Senior Engineer IT Reliability Job New York New York USA,IT/Tech

Location: New York

Position Summary

The Senior Reliability Engineer (Infrastructure) is responsible for ensuring the reliability, availability, and recoverability of Jet Blue's critical infrastructure platforms. This role applies engineering discipline to operational challenges, leads response to complex incidents, and drives improvements that reduce operational risk over time. The Senior Reliability Engineer works closely with cloud, platform, network, and application teams to ensure infrastructure systems are observable, resilient, and safe to operate in production, while exhibiting the Jet Blue values of Safety, Caring, Integrity, Passion, and Fun.

Essential

Responsibilities

Own reliability outcomes for critical infrastructure platforms supporting Jet Blue production systems.
Define and manage Service Level Indicators (SLIs) and Service Level Objectives (SLOs) for infrastructure capabilities.
Lead response, diagnosis, and resolution of complex infrastructure incidents as Incident Commander or senior technical authority.
Participate in a 24x7 on‑call rotation and help improve incident response practices.
Diagnose and mitigate failures across Linux systems, Kubernetes platforms, Azure cloud infrastructure, and networking layers.
Review and approve high‑risk infrastructure changes with consideration for blast radius, rollback readiness, and dependency impact.
Identify and mitigate capacity, scaling, and saturation risks across infrastructure systems.
Improve monitoring, alerting, and dashboards to reflect real system health and customer impact.
Reduce operational toil through automation, tooling, and reliability‑focused engineering improvements.
Develop and maintain operational documentation, runbooks, and recovery procedures.
Lead blameless post‑incident reviews and drive corrective actions to prevent repeat incidents.
Mentor engineers on operational excellence, reliability practices, and incident response.
Collaborate with cloud, platform, network, and security teams to ensure reliable and secure infrastructure operations.
Ensure infrastructure platforms meet regulatory, compliance, and security requirements as applicable.
Other duties as assigned.

Minimum Experience and Qualifications

Bachelor's Degree in Computer Science or a related discipline; OR demonstrated capability to perform job responsibilities with a combination of a High School Diploma/GED and at least four (4) years of relevant experience.
Five (5) or more years of experience in Site Reliability Engineering, infrastructure operations, Dev Ops, or production engineering roles.
Demonstrated experience operating and supporting large‑scale production infrastructure.
Strong Linux troubleshooting skills across CPU, memory, disk, and process behavior.
Strong understanding of networking fundamentals including TCP/IP, DNS, load balancing, and failure modes.
Hands‑on experience operating Kubernetes clusters, including troubleshooting, scaling, and failure recovery.
Experience operating infrastructure in a public cloud environment (Azure preferred).
Experience with observability tools including metrics, logs, tracing, and alerting.
Proficiency in at least one programming or scripting language (such as Python, Go, Java, or similar) used to automate operations and improve reliability.
Experience using infrastructure‑as‑code and automation to reduce operational toil.
Ability to make sound decisions under pressure and communicate clearly during incidents.
Able to work flexible hours and participate in on‑call rotations.
Available for occasional overnight travel (10%)
Must pass a pre‑employment drug test
Must be legally eligible to work in the country in which the position is located
Authorization to work in the US is required.
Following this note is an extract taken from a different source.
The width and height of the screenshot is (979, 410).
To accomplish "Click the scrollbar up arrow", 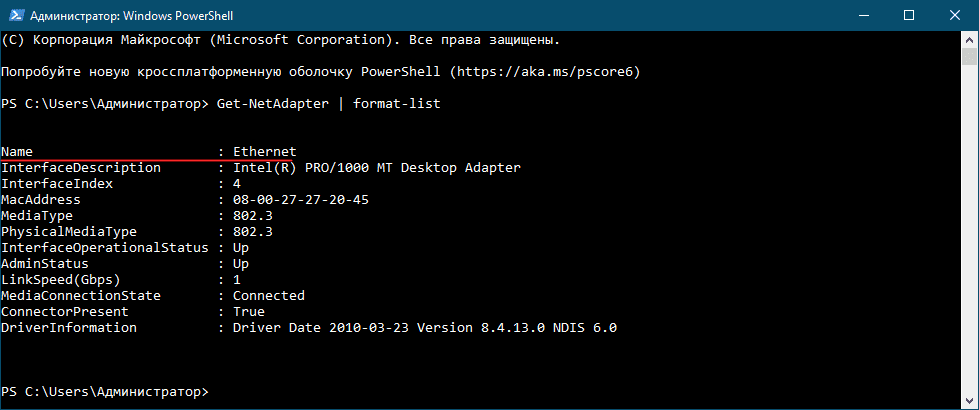I will point(969,39).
This position is not eligible for visa sponsorship

Preferred Experience and Qualifications

Seven (7) or more years of experience in Site Reliability Engineering, infrastructure operations, Dev Ops, or production engineering roles.
Experience defining and operationalizing SLOs and using error budgets to guide reliability decisions.
Experience with capacity planning and demand forecasting.
Experience operating highly available, distributed systems.
Experience mentoring…